I’m thinking about how Mom realized my life expectancy in college biology, and how I realized it in middle school biology. I’m thinking about the times I drove myself nuts by wondering why I worked so hard in school if I didn’t expect to last long after college, or even graduate at all. I’m thinking about the day I decided I didn’t want to be a history professor because I realized I’d have to make it to my 30s or 40s to achieve that. I’m thinking about how I flushed my medications and feeding tube formula down the toilet because I hurt too much to continue.
I’m thinking about how I told myself I’d never accept a lung transplant because “surely” that would only prolong my suffering, plus I was frightened by the statistic that only about half of transplant patients last past five years. I’m thinking about how I made my family feel awkward by insensitively saying I didn’t care to pursue a 401K because that seemed pointless. I’m thinking about the day I decided it would be cruel to have a wife or children, only to leave them behind shortly after.
But I’ve started to rethink things.
I’m 27 and a half. Yes, I count those halves like a child because I’m proud to have overcome each. And “overcome” is perhaps inaccurate phrasing because honestly my life has only gotten better and better since my lung transplant in January 2017. I live with ease now. My life is spontaneous, exhilarating, joyful, radical, peaceful, hilarious, strange, dangerous, adventurous.

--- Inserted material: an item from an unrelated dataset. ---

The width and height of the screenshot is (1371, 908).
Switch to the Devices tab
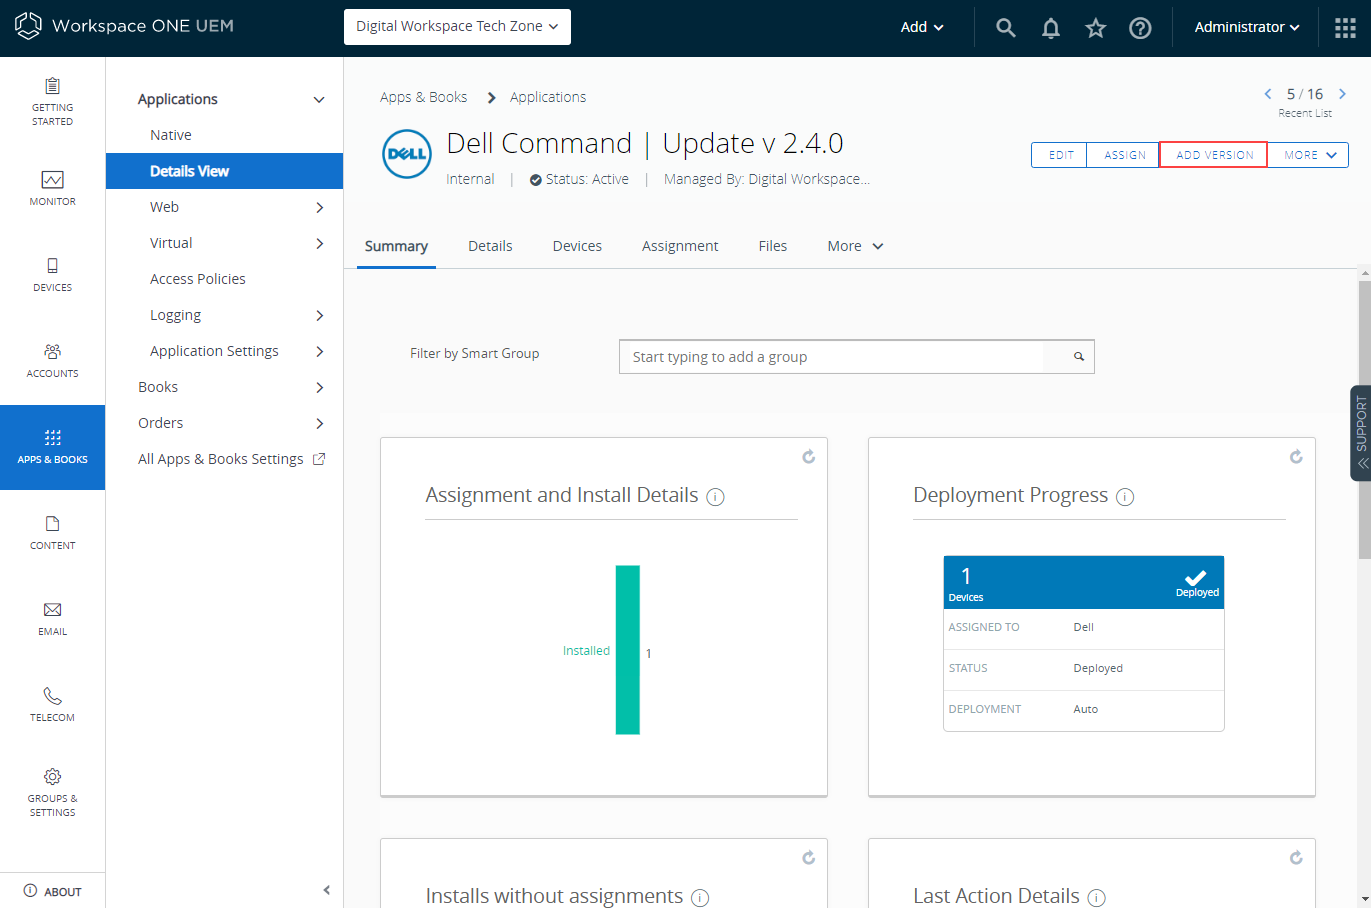[577, 246]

I’ve begun to realize I am not a number, much as I love those years and halves. I’m not an estimated expiration date posted to medical sites and I’m not a transplant survival statistic. I’m a Brad. And a Brad is extraordinarily talented at not dying. Really, I could put that on my résumé and back it up with 10 or so stories. Friends have drooled at the thought of how much money they could make off my luck in Vegas.
When I dream today, it’s of tonight’s or next week’s adventures, rather than next month’s or next year’s. I don’t plan too far into the future anymore, but it’s not because I’m afraid. Rather, I’m simply too busy delighting in the pleasure of this day, this hour, this minute, this moment. I’m too busy thriving to merely be “surviving.”

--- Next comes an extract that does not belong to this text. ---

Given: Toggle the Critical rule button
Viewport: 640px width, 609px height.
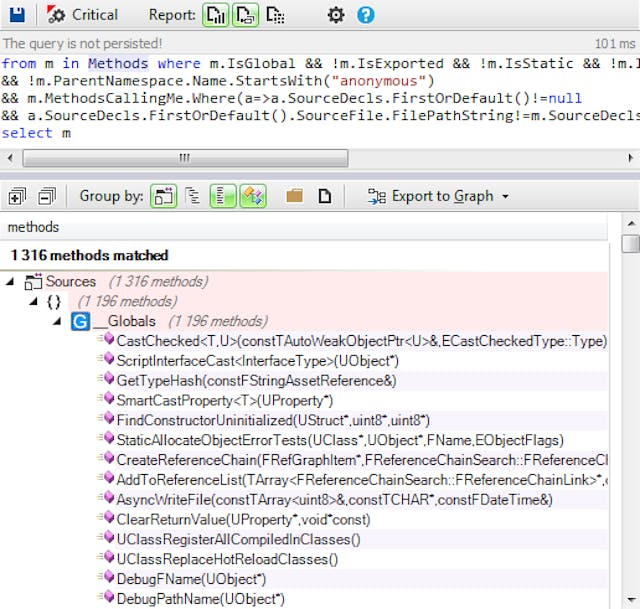Looking at the screenshot, I should click(82, 15).
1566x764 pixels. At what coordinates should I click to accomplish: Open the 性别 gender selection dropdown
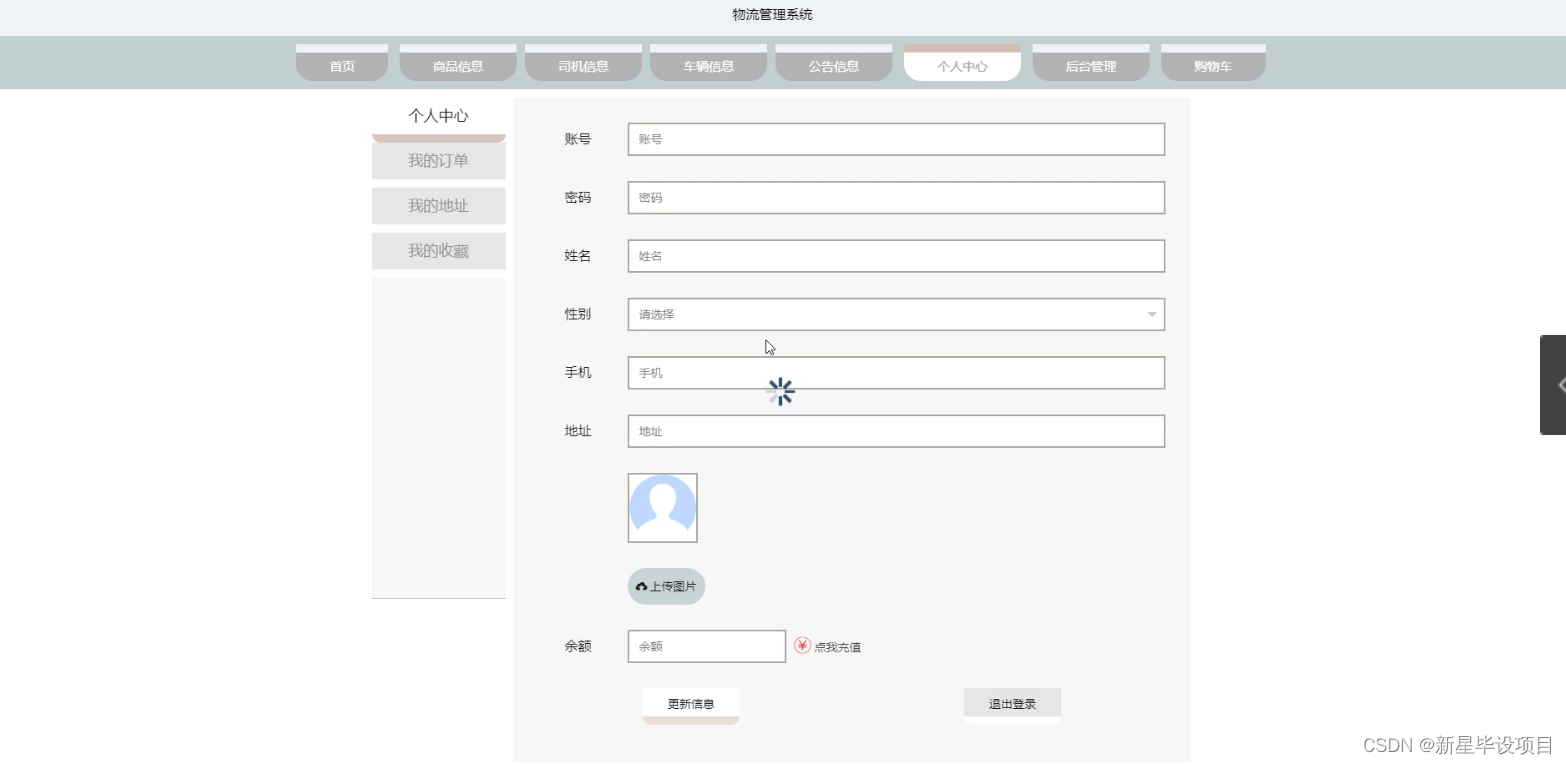pos(895,313)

But when my time comes, it comes. (I know, I write about death a lot these days, but the beautiful things beg for attention.)

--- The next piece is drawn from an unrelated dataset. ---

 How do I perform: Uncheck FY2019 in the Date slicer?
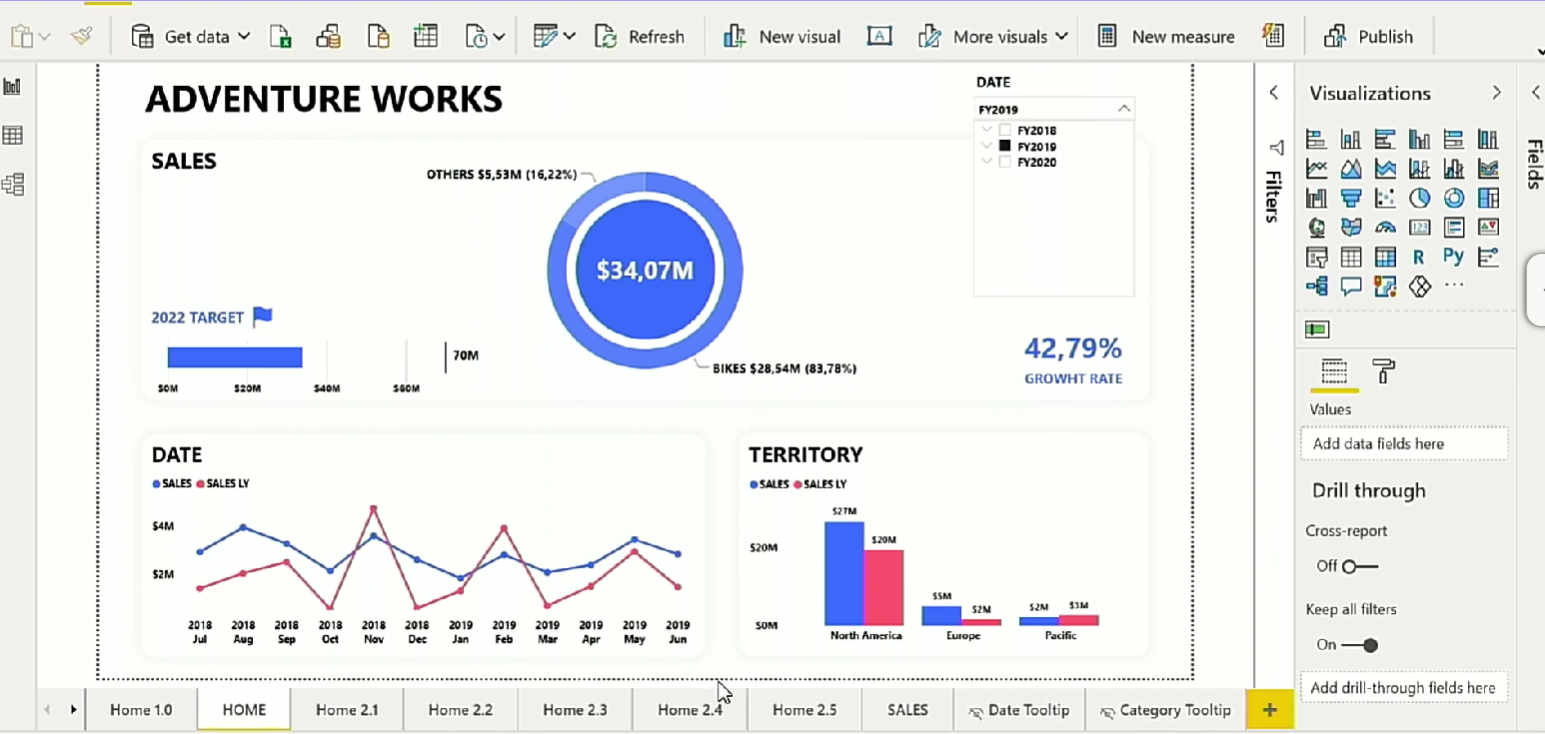(x=1005, y=146)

What I love about the transplant community is that we celebrate every itty-bitty milestone, making great use of Facebook’s “On This Day” tool. What I also love is that each time I meet a person with a transplant who’s dying, they only seem to care about the gratitude they feel to have lasted long enough to meet grandchildren, to travel, to get married, to have a career, to taste health, to relish life, to be fearless.
That’s a people with whom I love to belong.